Quellen wartete drei Stunden, bis Koll und Spanner mit anderen Dienstgeschäften beschäftigt waren. Dann ging er den Flur hinunter zum Gewahrsamstank. Er öffnete den Scannerschlitz und spähte hinein. Lanoy schwamm friedlich in der dunkelgrünen Flüssigkeit, völlig entspannt, offenkundig zufrieden. An der geriffelten Tankwandung zeigten die Meßgeräte an, was mit dem Mann vorging. EEG- und EKG-Linien tanzten und wanderten. Herzschlag, Atmung, alles wurde registriert.
Quellen rief einen Techniker und sagte: »Holen Sie ihn da raus.«
»Sir, wir haben ihn erst vor ein paar Stunden wieder hineingetan.«
»Ich will ihn verhören. Holen Sie ihn raus.«
Der Techniker gehorchte. Lanoy wurde abgehängt, gefiltert und ins Bewußtsein zurückgeholt. Dienstroboter rollten ihn in Quellens Büro. Nach kurzer Zeit funktionierten seine Reflexe wieder, und er konnte sich aus eigener Kraft bewegen.
Quellen schaltete alle Aufzeichnungsanlagen in seinem Büro ab. Er hatte stark das Gefühl, daß es ihm lieber war, dieses Gespräch ganz inoffiziell zu führen. Da nur sie beide im Zimmer waren, drehte er auch den Sauerstoffschieber zurück.
»Lassen Sie auf, Quellen«, sagte Lanoy. »Ich atme gerne frei. Geht ja auf Kosten des Staates.«
»Dann führen wir unser Gespräch zu Ende. Was für ein Spiel treiben Sie?« Quellen war zornig. Lanoy war ein völlig unmoralisches Geschöpf, nicht einmal bösartig in seinem Verbrechertum.
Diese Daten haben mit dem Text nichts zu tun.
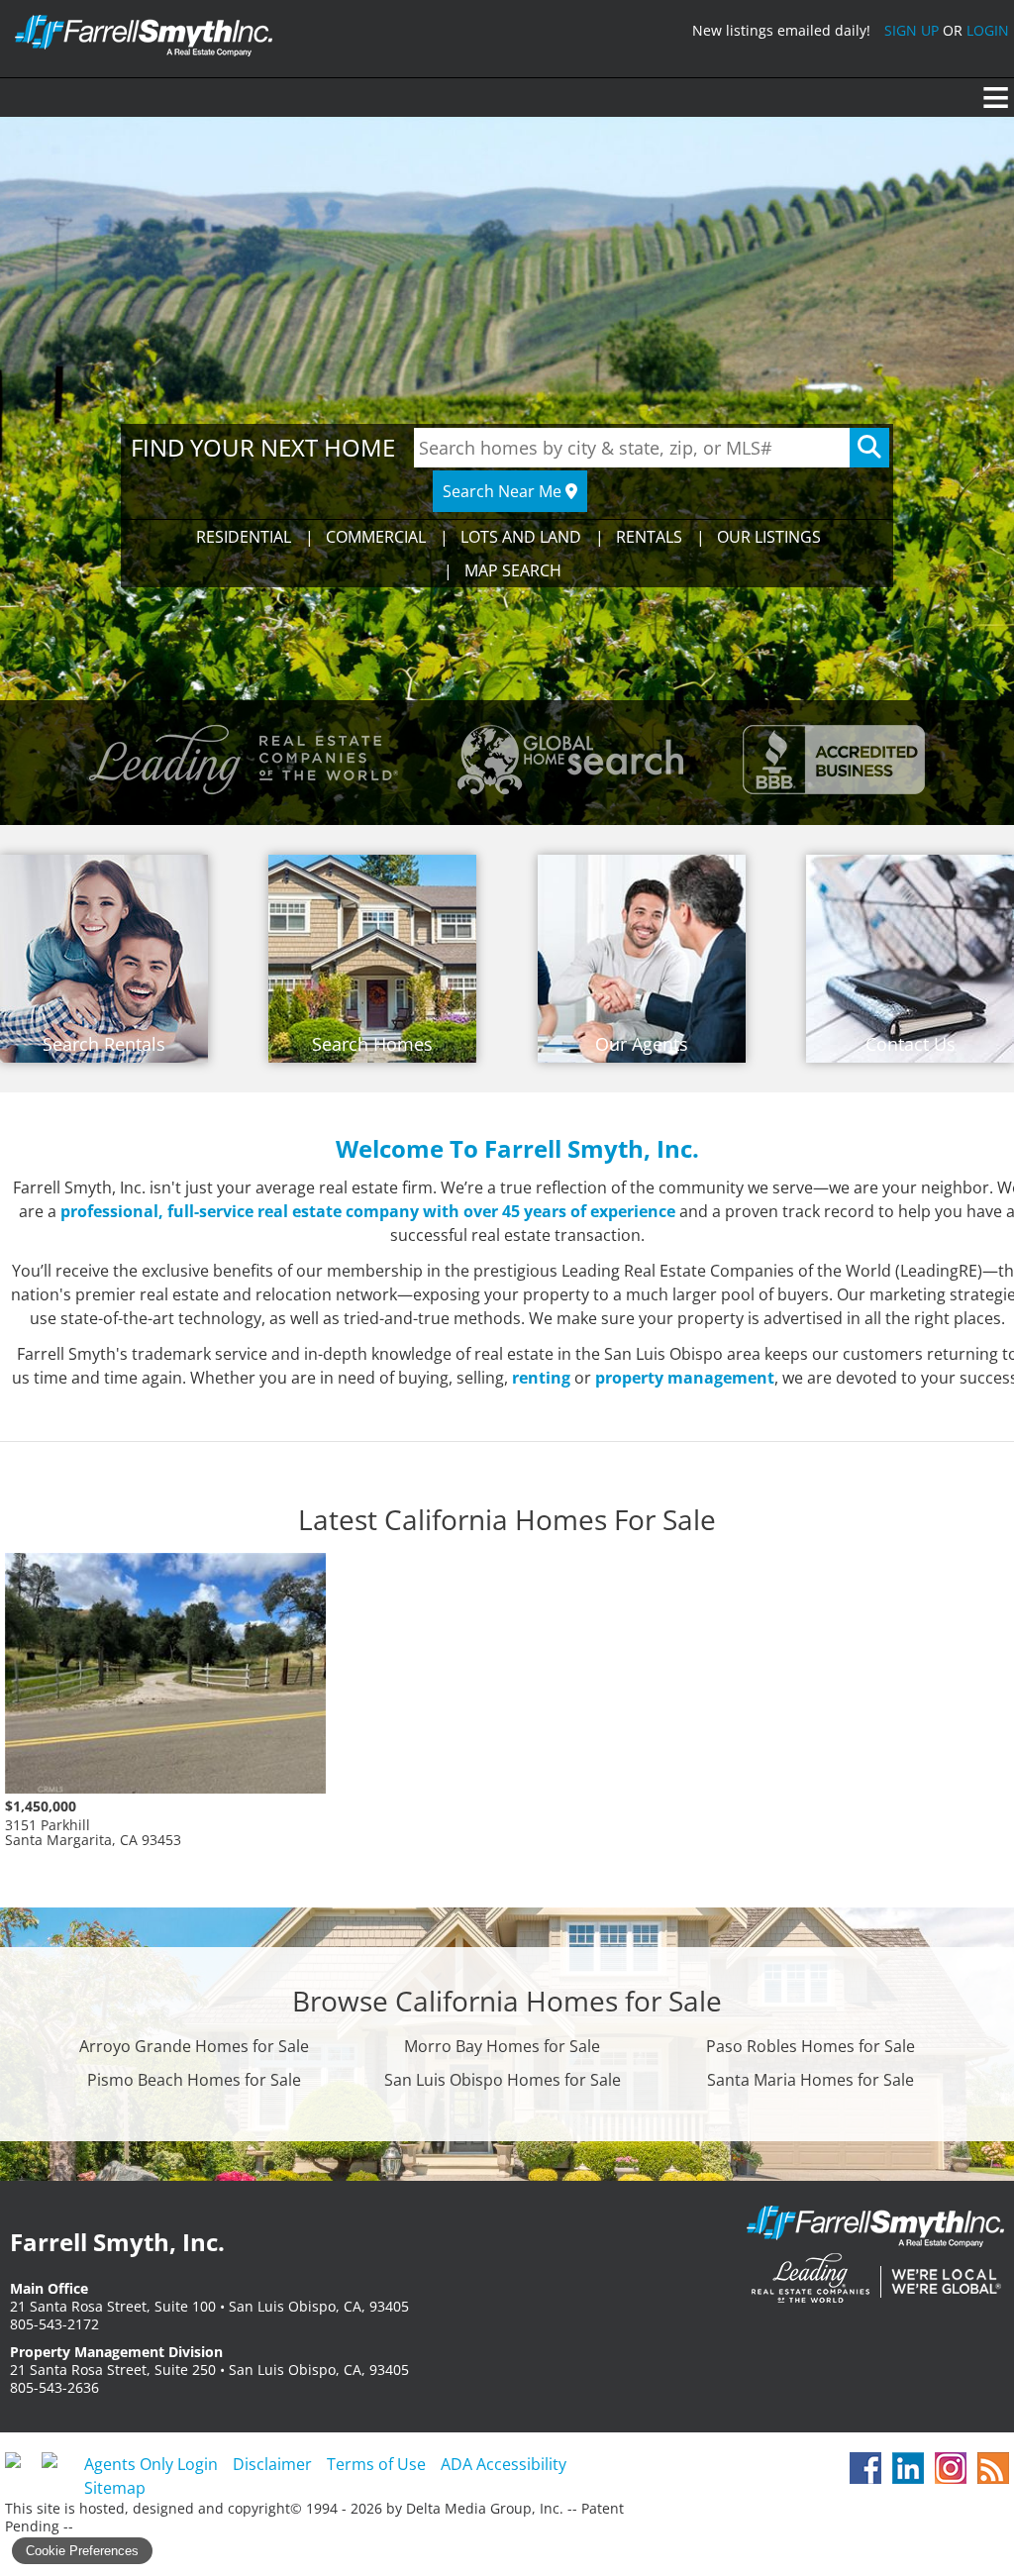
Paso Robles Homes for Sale (810, 2046)
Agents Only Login (151, 2464)
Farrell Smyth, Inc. (875, 2257)
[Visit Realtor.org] (21, 2468)
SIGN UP (911, 30)
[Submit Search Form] (869, 447)
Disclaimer (272, 2464)
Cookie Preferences (82, 2550)
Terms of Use (376, 2464)
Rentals (649, 537)
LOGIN (987, 30)
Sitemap (115, 2488)
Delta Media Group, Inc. (484, 2508)
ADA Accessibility (503, 2464)
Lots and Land (520, 537)
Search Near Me (504, 491)
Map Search (512, 570)
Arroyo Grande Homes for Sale (194, 2046)
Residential (243, 537)
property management (684, 1378)
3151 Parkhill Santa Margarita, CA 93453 (93, 1823)
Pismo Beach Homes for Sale (194, 2080)
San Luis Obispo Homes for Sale (502, 2080)
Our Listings (769, 537)
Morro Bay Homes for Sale (502, 2046)
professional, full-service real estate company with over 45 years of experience (367, 1211)
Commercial (376, 537)
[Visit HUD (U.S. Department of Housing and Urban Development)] (57, 2468)
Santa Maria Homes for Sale (810, 2080)
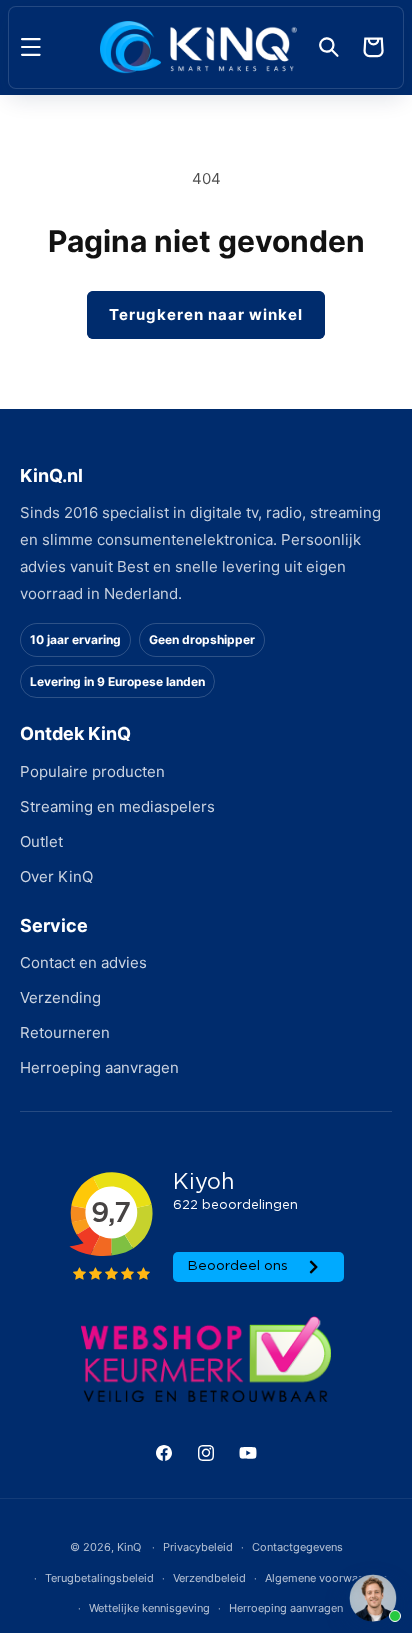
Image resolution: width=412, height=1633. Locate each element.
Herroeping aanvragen (99, 1067)
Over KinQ (56, 876)
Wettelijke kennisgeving (149, 1608)
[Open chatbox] (373, 1598)
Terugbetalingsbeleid (99, 1578)
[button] (31, 47)
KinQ (129, 1547)
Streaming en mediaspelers (117, 806)
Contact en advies (83, 962)
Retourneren (65, 1032)
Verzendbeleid (209, 1578)
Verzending (60, 997)
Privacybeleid (198, 1547)
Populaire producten (92, 771)
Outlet (41, 841)
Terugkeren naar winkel (206, 314)
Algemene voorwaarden (326, 1578)
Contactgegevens (297, 1547)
Das verstieß gegen Quellens Stolz und persönliche Würde.
»Ich will ganz offen sein, Quellen«, sagte Lanoy. »Ich will wieder auf freien Fuß gesetzt werden und mein Geschäft weiterführen. Mir gefällt es so, wie es ist. Das ist, was ich will. Sie wollen mich einsperren und dem Staat oder vielleicht der Hohen Regierung mein Unternehmen zuschanzen. Das ist, was Sie wollen. Richtig?«
»Richtig.«
»In einer solchen Lage haben wir es also mit einem Wechselspiel von gegenseitig unvereinbaren Wünschen zu tun. Die stärkere Seite gewinnt demnach — immer. Ich bin stärker, also müssen Sie mich gehen lassen und alles unterdrücken, was Sie herausgefunden haben.«
»Wer sagt, daß Sie stärker sind, Lanoy?«
»Ich weiß es. Ich bin stark, und Sie sind schwach. Ich weiß vieles über Sie, Quellen. Ich weiß, wie Sie die Massen verabscheuen und frische Luft und Weite lieben. Das sind sehr unangenehme Eigenheiten in einer Welt wie der unsrigen, nicht wahr?«
»Weiter«, sagte Quellen. Innerlich verfluchte er Brogg. Niemand sonst konnte Lanoy sein Geheimnis verraten haben. Und ganz offenkundig wußte Lanoy zuviel über ihn.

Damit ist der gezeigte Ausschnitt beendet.